+ Start a Discussion
Paul Dyson.ax812Paul Dyson.ax812 

Using the Bulk API to delete records?

All the examples of using the Bulk API show how to insert records (including the sample code). This works perfectly but we're also interested in using the API to delete all records of a particular type - basically we have a need to delete and recreate some reference data on a daily or weekly basis.

 

 

  • Do you need to provide a CSV file if you want to delete all records?
  • If you do, what format should the CSV be in (just the Id needed) and any hints on how to get the Ids of 100,000 records without hitting limits?
Thanks in advance for any help!

 

Best Answer chosen by Admin (Salesforce Developers) 
dkadordkador

The external source doesn't have a last_updated or system_modstamp column you can use to detect changes?

 

Why is it hard to query 500,000 records?  It will take a while to issue the query/queryMores to get your data set, but that's not hard.  But, like I said before, it's a bit expensive.

 

If this is a custom object, your other option is just to delete the object entirely and then re-create it with the metadata API.  We'll drop your rows automatically then (well, sort of - the old object will be soft-deleted for a while).

All Answers

dkadordkador

We currently make it difficult to do what you want to do because it's so resource intensive.  If you have to, you can query for the entire table, then build up a CSV of only one column (Id) with all the rows you want to delete.  I'd recommend using hard delete if you have to do this.

 

But perhaps a better question would be why you need to do this?  You can't do some sort of data merging to detect which rows need to be updated/deleted in SFDC and which need to be inserted from your external system of record?

Paul Dyson.ax812Paul Dyson.ax812

We're trying to insert what is effectively read-only financial 'reference data' which comes from an external source.

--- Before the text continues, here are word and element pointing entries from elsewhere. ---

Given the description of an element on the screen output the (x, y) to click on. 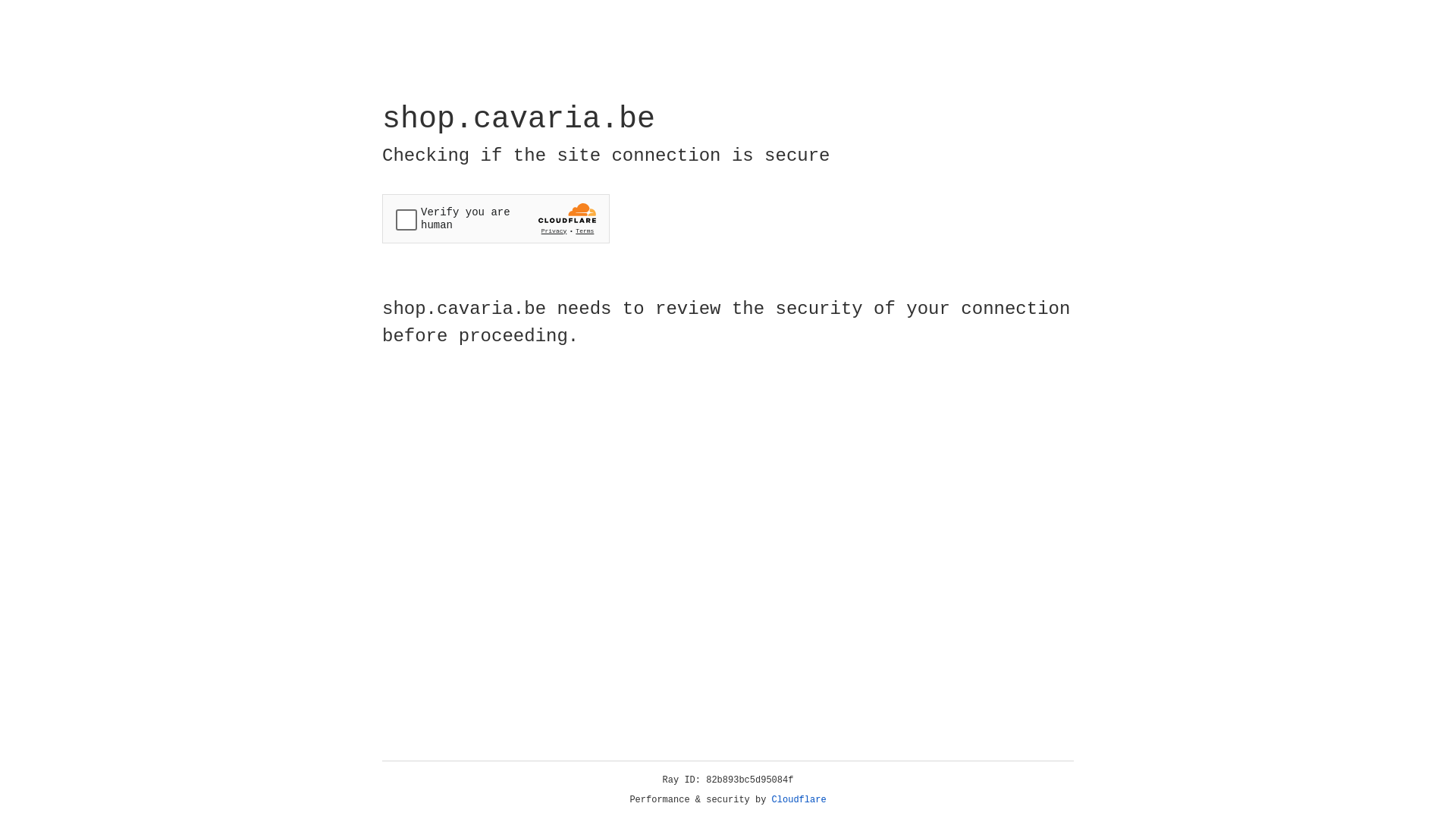
Cloudflare Element type: text (798, 799)
Widget containing a Cloudflare security challenge Element type: hover (495, 218)
Given the description of an element on the screen output the (x, y) to click on. 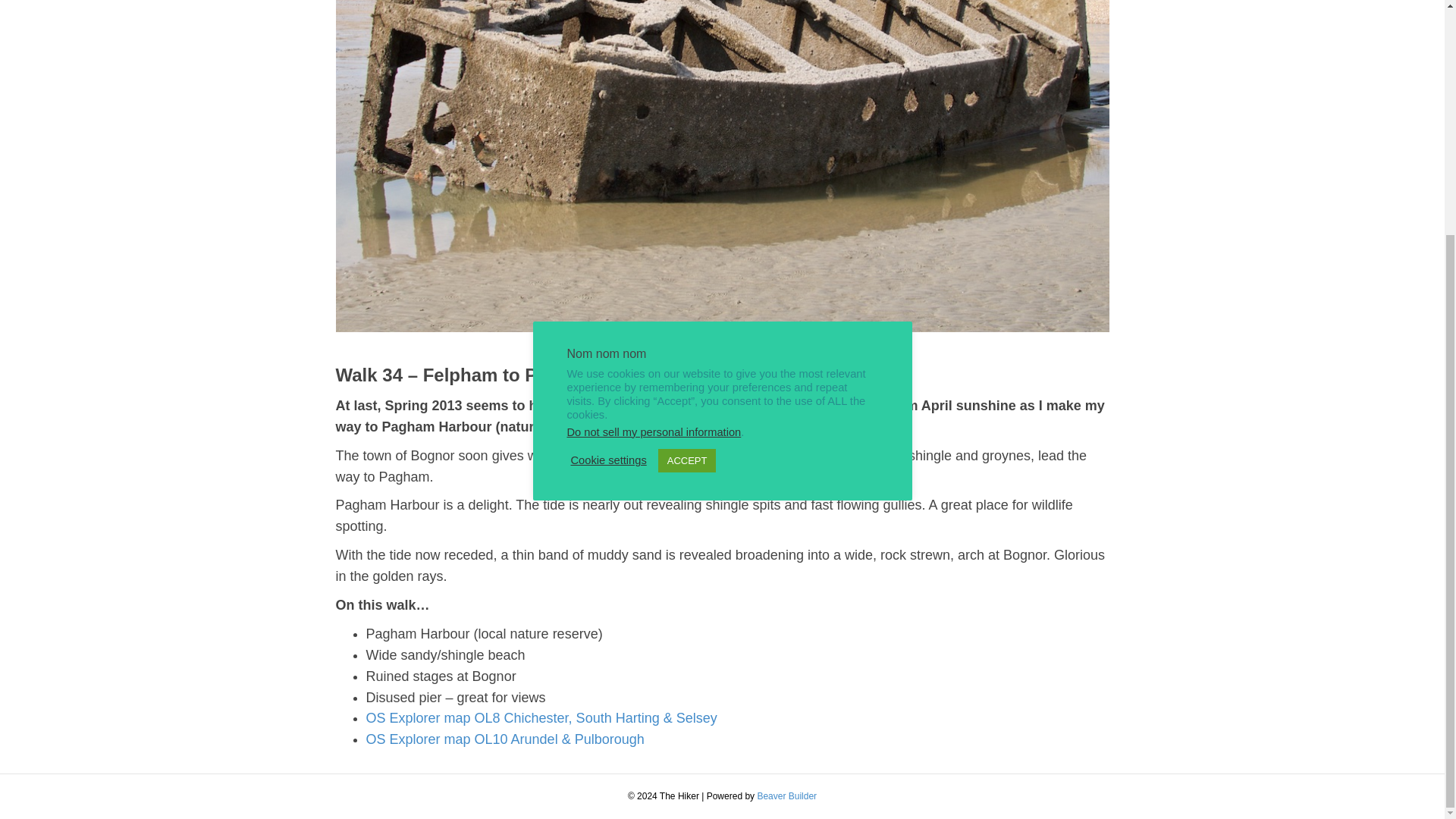
Beaver Builder (786, 796)
WordPress Page Builder Plugin (786, 796)
Do not sell my personal information (654, 111)
Cookie settings (608, 140)
ACCEPT (687, 140)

The external source doesn't provide change sets so the simplest thing is for us to clear out all the data and reload. We're talking about ~500,000 records so we can't determine the change set within salesforce, nor can we easily query all the record Ids. 

dkadordkador

The external source doesn't have a last_updated or system_modstamp column you can use to detect changes?

 

Why is it hard to query 500,000 records?  It will take a while to issue the query/queryMores to get your data set, but that's not hard.  But, like I said before, it's a bit expensive.

 

If this is a custom object, your other option is just to delete the object entirely and then re-create it with the metadata API.  We'll drop your rows automatically then (well, sort of - the old object will be soft-deleted for a while).

This was selected as the best answer
Paul Dyson.ax812Paul Dyson.ax812

No, the external system (not one we have any ownership of or influence over) doesn't mark modification times or provide any information we could determine a change set from without doing a full diff between the new data set and the previous one.

 

You're right ... its not hard to query 500,000 records, just time-consuming snd a bit of a roundabout process when we know exactly what we want to delete: everything. The object is part of a managed package so we can't drop it so I think the query-all-rows/create csv/bulk delete is looking like the only option available to us.

 

Thanks for your help.

dkadordkador

In this case it might make sense to do that full diff, with an option to fall back to a complete teardown / reload of the data.  That might end up being faster in terms of wall-clock time.

 

Obviously it makes things more complex, though.  Good luck with whatever approach you take.

Saurav Singh 7Saurav Singh 7
Facing the same issue. Did anyone manage to find the solution.